To this day, there has NEVER been another forest fire that consumed even a tiny amount of acreage since they now LOG and MANAGE those forests up there. The county sells enough timber to put an average of 1.5 to 2 million dollars-sometimes more, into the county coffers each year.
NO it was NOT. It was caused by slash burning by the farmers clearing land and the slash left behind by wasteful logging in the day.
It all got together and away it went. That is why so many got caught in the fire. They were used to smelling the smoke from the slash and stump burning.
It was very dry conditions, and windy. Lots of wood, saw dust laying around from logging. The winds whipped it up into a fire storm. It was so wild it jumped over the Green Bay into Door County. People just didn’t have time to get away. People were burned to ashes.
You should see the Kingston Plains up between Munising Mich and Grand Marias.
I dang near cry when I see that. All they had to do is NOT slash burn it and we could be logging great White Pine forests up there to this day.
I read a book about it.
It was ignored mostly because the Chicago fire happened at the same time, or very close.
Same day as the Great Chicago Fire.
Some were ID’d by a ring or a watch they used to own. Some died out in a field and never had a hair on their head harmed.

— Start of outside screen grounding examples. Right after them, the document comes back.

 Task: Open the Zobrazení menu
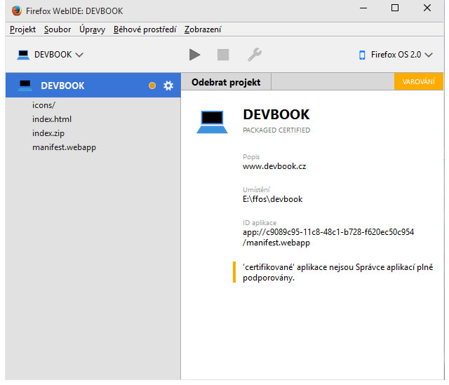[x=203, y=29]
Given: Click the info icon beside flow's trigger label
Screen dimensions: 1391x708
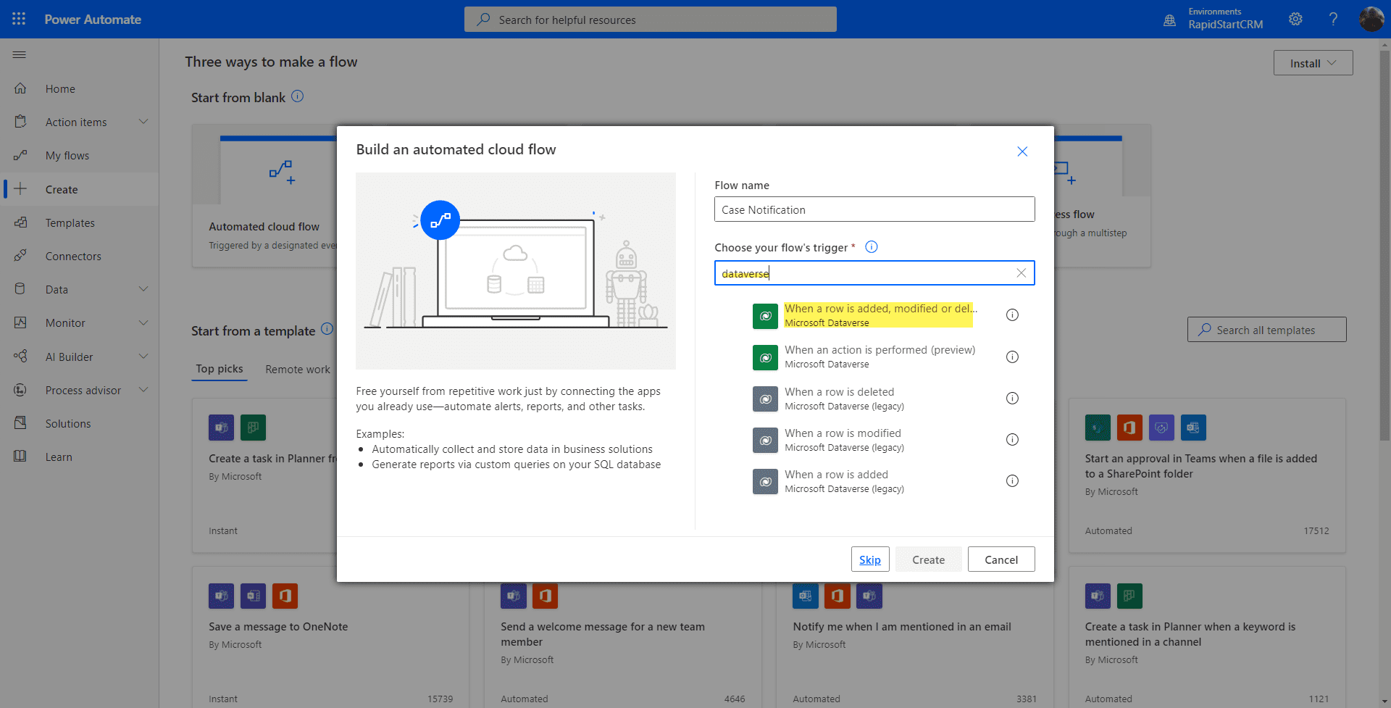Looking at the screenshot, I should (x=872, y=247).
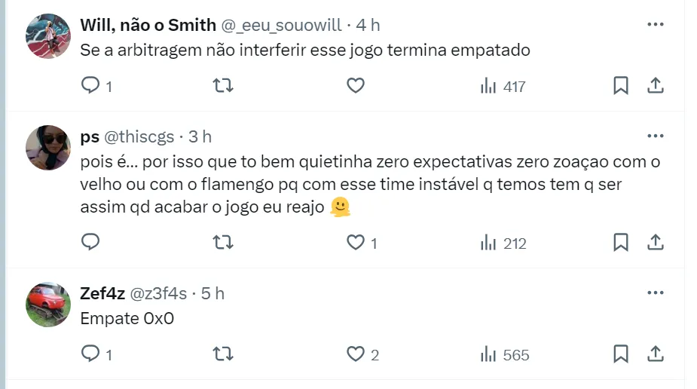Like Will, não o Smith's tweet
697x389 pixels.
pos(356,86)
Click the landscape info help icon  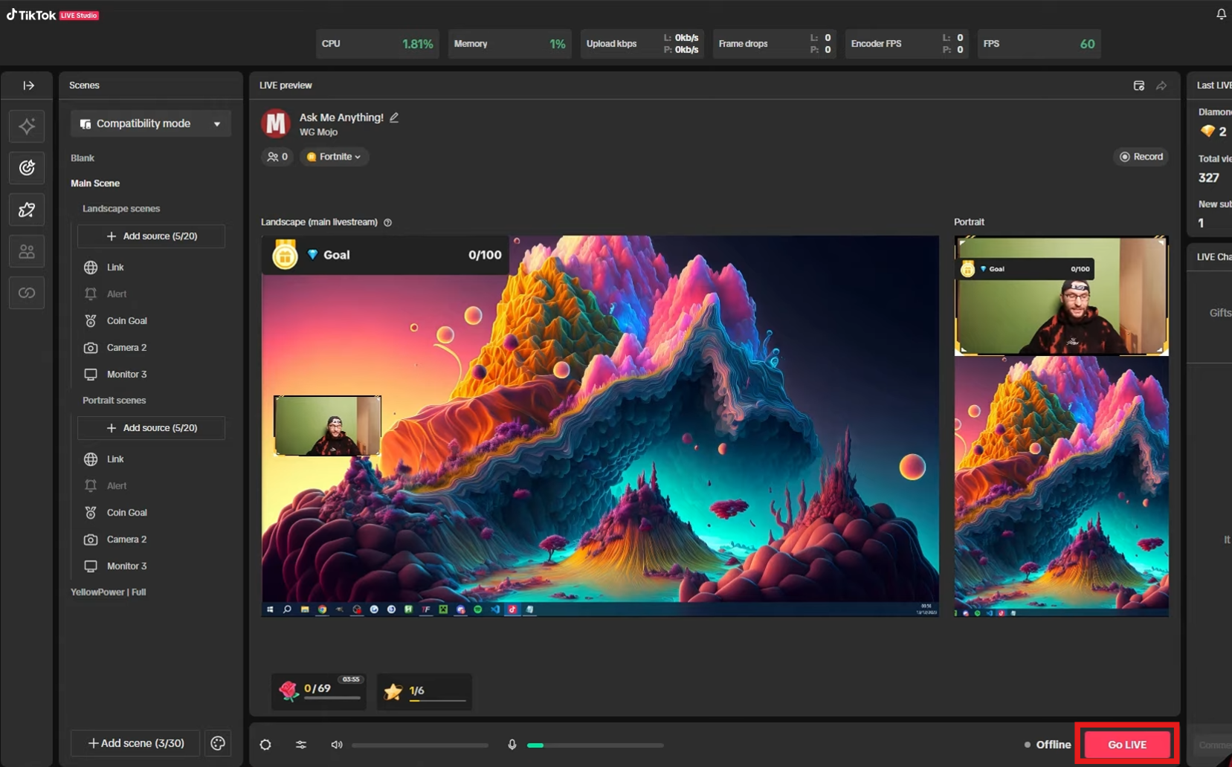point(387,222)
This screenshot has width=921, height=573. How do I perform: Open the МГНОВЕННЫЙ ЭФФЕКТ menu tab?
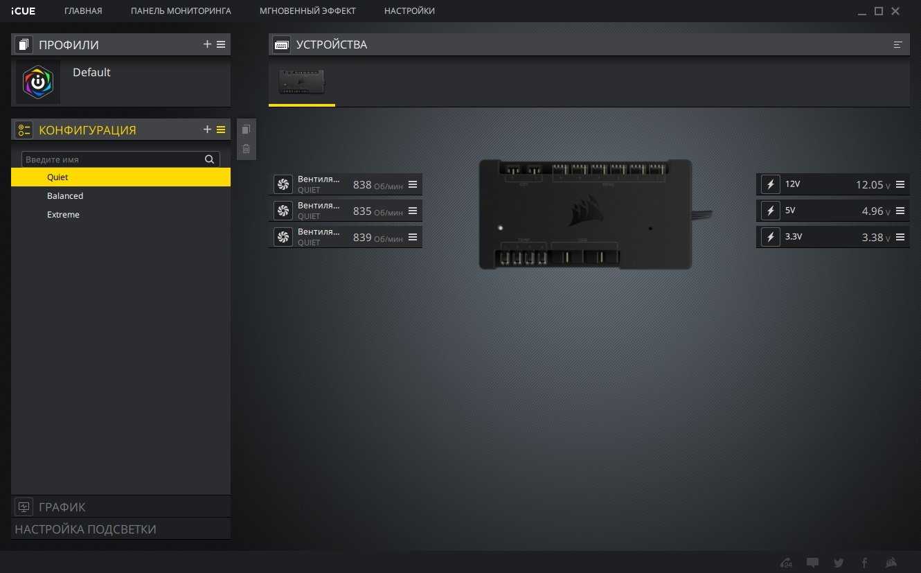click(x=307, y=11)

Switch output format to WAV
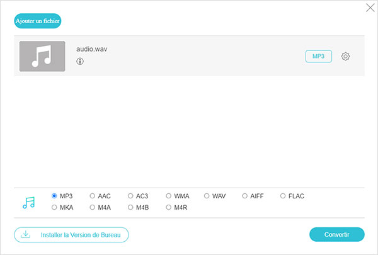(207, 196)
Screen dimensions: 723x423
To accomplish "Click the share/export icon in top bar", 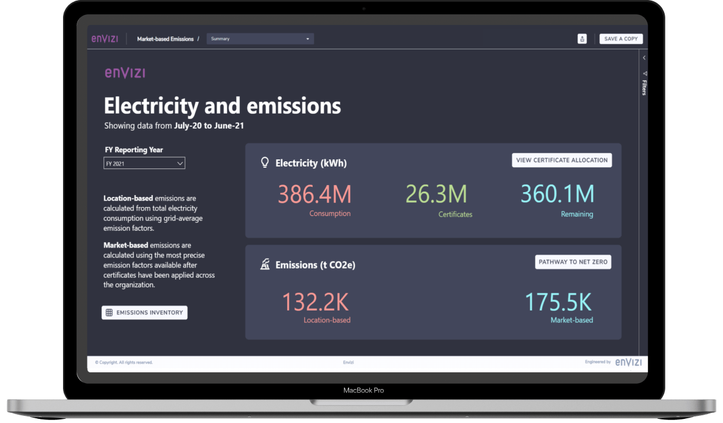I will pyautogui.click(x=582, y=39).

Grandmother said it sucked whole houses up into the air. Dogs and Horses and everything.
Port Huron had a big fire the same day too.
Plenty of people have heard of it, especially here on FR.

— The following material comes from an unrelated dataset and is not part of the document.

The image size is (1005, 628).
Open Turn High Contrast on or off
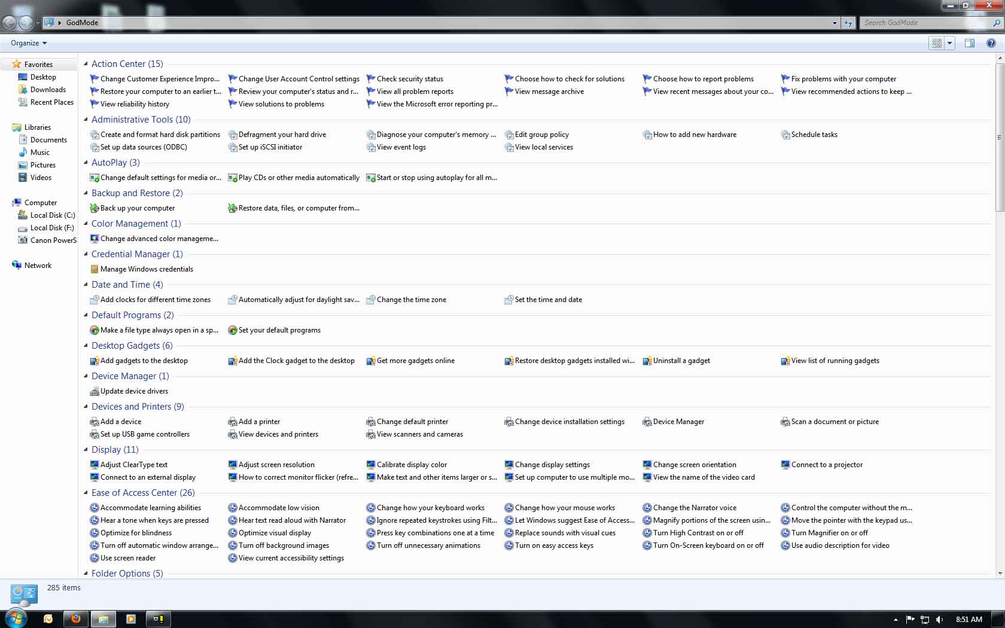[698, 533]
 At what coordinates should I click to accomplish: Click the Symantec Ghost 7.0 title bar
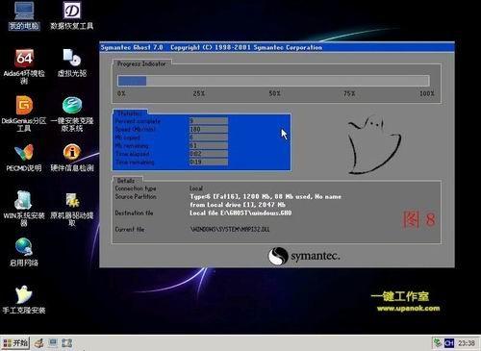click(277, 47)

http://www.freerepublic.com/tag/18711008/index
Wow, you mean climate change was causing forest fires back in 1871???? If that’s the case, then it stands to reason that climate change caused Mrs. O’Leary’s cow to kick over that lantern the same night.
I know about it. There is some great information available on line regarding this fire. It was overshadowed by the Chicago Fire.
I've known about it since I was in grade school. But disasters that occur in rural areas such as the Lake Okeechobee Hurricane of 1928, which killed over 2,000 people and is the second deadliest hurricane to hit the US, are not as well remembered as those like the Chicago Fire that occur in big cities.